After deployment, let's check the ENIs associated with each SG:
aws ec2 describe-network-interfaces --profile private --region ap-northeast-1 \
--filters "Name=group-id,Values=<Primary SG ID>" \
--query 'NetworkInterfaces[].{Id:NetworkInterfaceId,Ip:PrivateIpAddress,AZ:AvailabilityZone}' \
--output table
aws ec2 describe-network-interfaces --profile private --region ap-northeast-1 \
--filters "Name=group-id,Values=<Secondary SG ID>" \
--query 'NetworkInterfaces[].{Id:NetworkInterfaceId,Ip:PrivateIpAddress,AZ:AvailabilityZone}' \
--output table
=== Primary SG (Runtime 1-9 shared by 9 instances) ===
+------------------+------------------------+-------------+
| AZ | Id | Ip |
+------------------+------------------------+-------------+
| ap-northeast-1a | eni-ccccccccccccccccc | 10.0.2.254 |
| ap-northeast-1c | eni-ddddddddddddddddd | 10.0.3.36 |
+------------------+------------------------+-------------+
=== Secondary SG (Runtime 0 only) ===
+------------------+------------------------+-------------+
| AZ | Id | Ip |
+------------------+------------------------+-------------+
| ap-northeast-1a | eni-eeeeeeeeeeeeeeeee | 10.0.2.233 |
| ap-northeast-1c | eni-fffffffffffffffff | 10.0.3.185 |
+------------------+------------------------+-------------+
Two ENIs were also properly created on the Secondary SG side!
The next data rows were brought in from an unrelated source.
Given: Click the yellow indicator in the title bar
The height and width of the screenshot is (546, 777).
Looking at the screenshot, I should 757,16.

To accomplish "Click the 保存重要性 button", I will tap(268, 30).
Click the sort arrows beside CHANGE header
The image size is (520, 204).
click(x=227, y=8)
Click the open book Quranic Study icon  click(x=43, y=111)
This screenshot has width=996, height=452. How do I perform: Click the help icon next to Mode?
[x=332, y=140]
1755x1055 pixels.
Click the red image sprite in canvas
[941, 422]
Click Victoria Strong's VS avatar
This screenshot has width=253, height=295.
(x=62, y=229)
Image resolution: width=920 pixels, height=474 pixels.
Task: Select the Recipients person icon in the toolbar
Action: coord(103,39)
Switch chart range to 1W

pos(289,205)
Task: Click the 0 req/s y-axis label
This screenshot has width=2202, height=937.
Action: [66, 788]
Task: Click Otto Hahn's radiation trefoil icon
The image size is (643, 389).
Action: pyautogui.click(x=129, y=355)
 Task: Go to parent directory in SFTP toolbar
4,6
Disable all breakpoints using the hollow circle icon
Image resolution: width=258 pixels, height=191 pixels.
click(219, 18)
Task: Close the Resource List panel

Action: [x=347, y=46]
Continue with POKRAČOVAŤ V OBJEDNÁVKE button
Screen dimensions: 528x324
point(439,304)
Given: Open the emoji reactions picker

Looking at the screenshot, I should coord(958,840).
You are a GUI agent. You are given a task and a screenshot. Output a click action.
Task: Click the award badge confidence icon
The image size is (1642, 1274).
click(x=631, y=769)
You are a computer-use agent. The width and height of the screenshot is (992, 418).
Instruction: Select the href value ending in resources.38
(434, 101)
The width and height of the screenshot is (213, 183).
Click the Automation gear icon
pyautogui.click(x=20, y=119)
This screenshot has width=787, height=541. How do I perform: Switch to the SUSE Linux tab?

In this verification, with a configuration of 2 subnets × 2 SGs, we ended up with a total of 4 ENIs. At least in this setup, we confirmed that the number of ENIs reflects the combination of subnets and SG configurations, which matches the behavior described in the documentation.
Conclusion
As documented, ENIs do not increase with the number of agents as long as they use the same subnet and security group! It's interesting to verify in practice what's written in the documentation.
I hope this article was helpful. Thank you for reading to the end!